April 30, 2004


Kerry, Bush Campaigns Shadow Each Other (TOM RAUM, 4/30/04, ASSOCIATED PRESS)

When Democrat John Kerry visits a battleground state, he's far from alone.

It's a sure bet that supporters and surrogates of President Bush are already there and ready to talk in public in an effort to steal, or at least divert, the spotlight.

Ahead of Kerry's visit Thursday to Harrisburg, Pa., for instance, state GOP Chairman Alan Novak told residents of central Pennsylvania "to be on the lookout for a flip-flopping presidential candidate from Massachusetts."

It's a political technique known as bracketing. Both parties do it, but the Bush-Cheney team has far more resources at its command - more than $185 million raised for the campaign and the power of incumbency. Recent Democratic fund-raising has started to narrow the gap; but the Republicans still hold a big dollar advantage.

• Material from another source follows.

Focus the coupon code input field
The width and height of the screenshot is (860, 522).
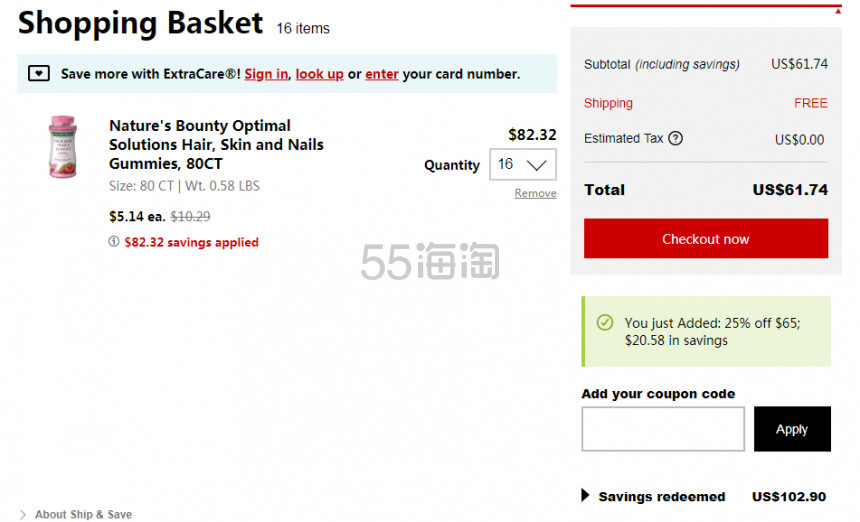tap(663, 429)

Prominent Republicans are dispatched to appear before and after appearances by the Massachusetts senator. The GOP circulates talking points. Conference calls are arranged with members of Congress and local officials on the day of Kerry's visit. Campaign ads are unveiled. Senior administration and campaign officials suddenly become available for local media interviews. Cabinet members drop in for visits. [...]

Bruce Buchanan, a University of Texas political scientist and longtime Bush watcher, said the Bush campaign's tactics began as an attempt to neutralize "Kerry's use of the daily headlines to frame his attacks on the president."

"They are recognizing that they're in a fight, and using rapid response technology," Buchanan said.

Campaign officials actively reach out to local and regional media.

When they spotted remarks by Kerry on oil in an interview with the Los Angeles Times, the comments were quickly passed to Bush surrogates in Louisiana and Arkansas, both oil states.

"That black stuff is hurting us," Kerry was quoted as saying, noting links between the burning of fossil fuels and global warning and respiratory diseases.

Arkansas Gov. Mike Huckabee, a leader of the Bush-Cheney campaign in Arkansas, issued a news release accusing Kerry of being "anti-job, anti-oil." Local media picked up the remarks.

"Here's the governor of Arkansas talking about how Kerry's one statement on oil will hurt south Arkansas," said Ark Monroe III of Little Rock, Ark., a former state insurance commissioner and friend of Bill Clinton. "Now, that's effective. It does energize the base and say this guy really can't be trusted. That to me is how thorough they are."

Being the tallest dwarf doesn't make you tall.

Posted by Orrin Judd at April 30, 2004 11:48 AM

When I saw Kerry's quote that "the black stuff is hurting us," I thought he meant ink.